There’s a fine line between normalcy and insanity, as well as reality and theatrics, in Joseph Kesselring’s play inspired by real life serial killings at a Windsor, Connecticut home for the elderly, nicknamed the “Murder Factory,” where a woman named Amy Duggan Archer Gilligan was poisoning her boarders for their penchants.
Mortimer Brewster (Eric Michaelian) is a begrudged theater critic (the Cary Grant character in the 1944 film by the same name) who is engaged to the love of his life, Elaine Harper (Amy Bentley), the beautiful girl living next door to his sweet aunts, Abby Brewster (Suzanne McCormick) and Martha Brewster (Denise Shutzman). On the day he reveals the news of his upcoming nuptials to his loving aunts, he unearths a major skeleton (or 12) in their closet (or their window seat and basement).
They are poisoning boarders, specifically men, with arsenic-laced elderberry wine and burying them in graves dug by his crazed yet lovable uncle, Teddy (Bill Steinmayer), who thinks he’s President Theodore Roosevelt digging locks in the Panama Canal and burying yellow fever victims. Mortimer begins questioning his own sanity as he deals with his deluded family. The gravity of the situation later intensifies when his terrifying, murderous and multi-“face”-ted brother, Jonathan (Mark Sullivan) returns home.
Flock created an intimate setting by staging the play in a small room in Shaw Mansion, New London County’s historical society headquarters on Blinman Street.

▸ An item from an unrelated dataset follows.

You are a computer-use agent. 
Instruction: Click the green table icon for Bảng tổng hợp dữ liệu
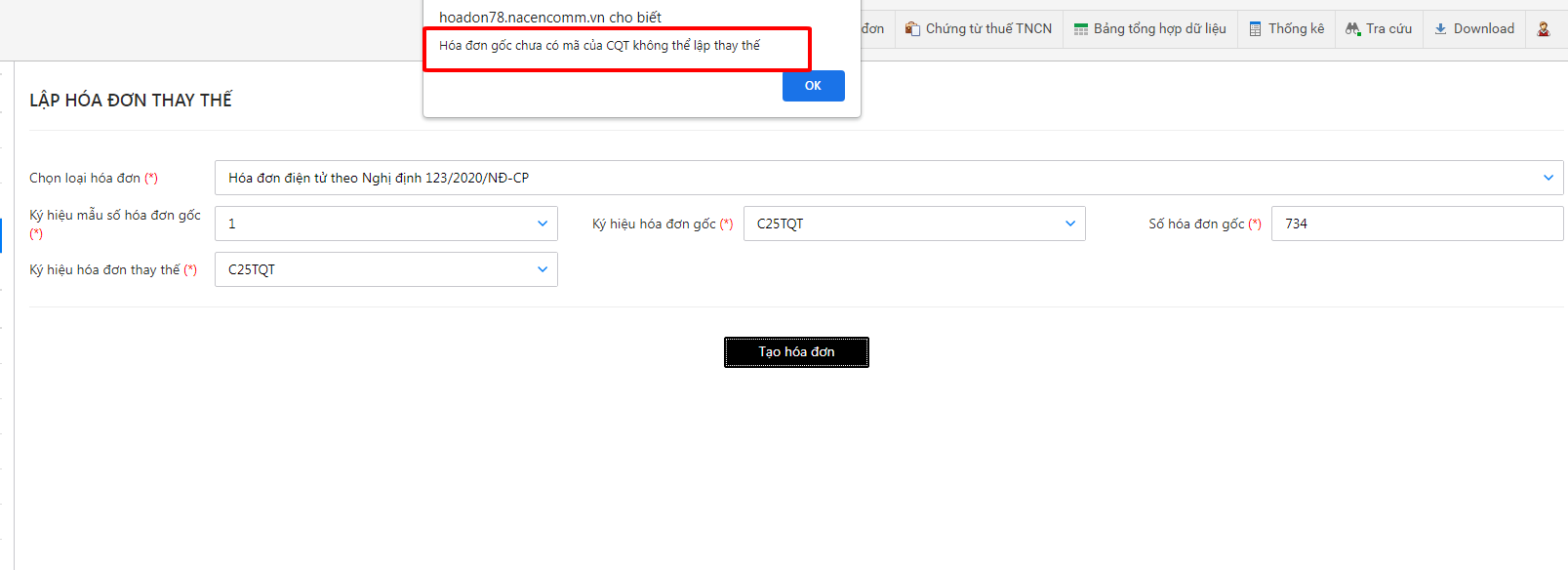point(1080,29)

The show was so popular and the space was so small that it sold out closing weekend, so Flock added a Saturday matinee. A few rows of audience members sat close to the action happening just a few feet before our eyes on Saturday. In having us sit in the dining room of a real house, we are invited into what feels like an actual boarding home and are kept in close proximity to the story like we are part of it. The actors brushed by us in their aisle entrances making it so real and allowing us to feel the energy even more. It makes the play more relatable and meaningful.
The tight room also makes the actors’ reactions, emotions and expressions even more pertinent because the audience is so close and their every movement is more noticeable. For instance, you could detect nerves if an actor’s hand was shaking while holding a teacup and saucer and it was noticeable when actors broke character by making eye contact with audience members. Actors occasionally stuttered lines, which may not have been as audible in a theater, but they quickly recovered so it didn’t detract from the performance. That imaginary fourth wall between the actors and audience goes away when you’re so close to the action, just like theater in the round, so it takes even more concentration on the actors’ parts to play to the audience and connect without seeming to be aware of the people watching. It’s a challenging task.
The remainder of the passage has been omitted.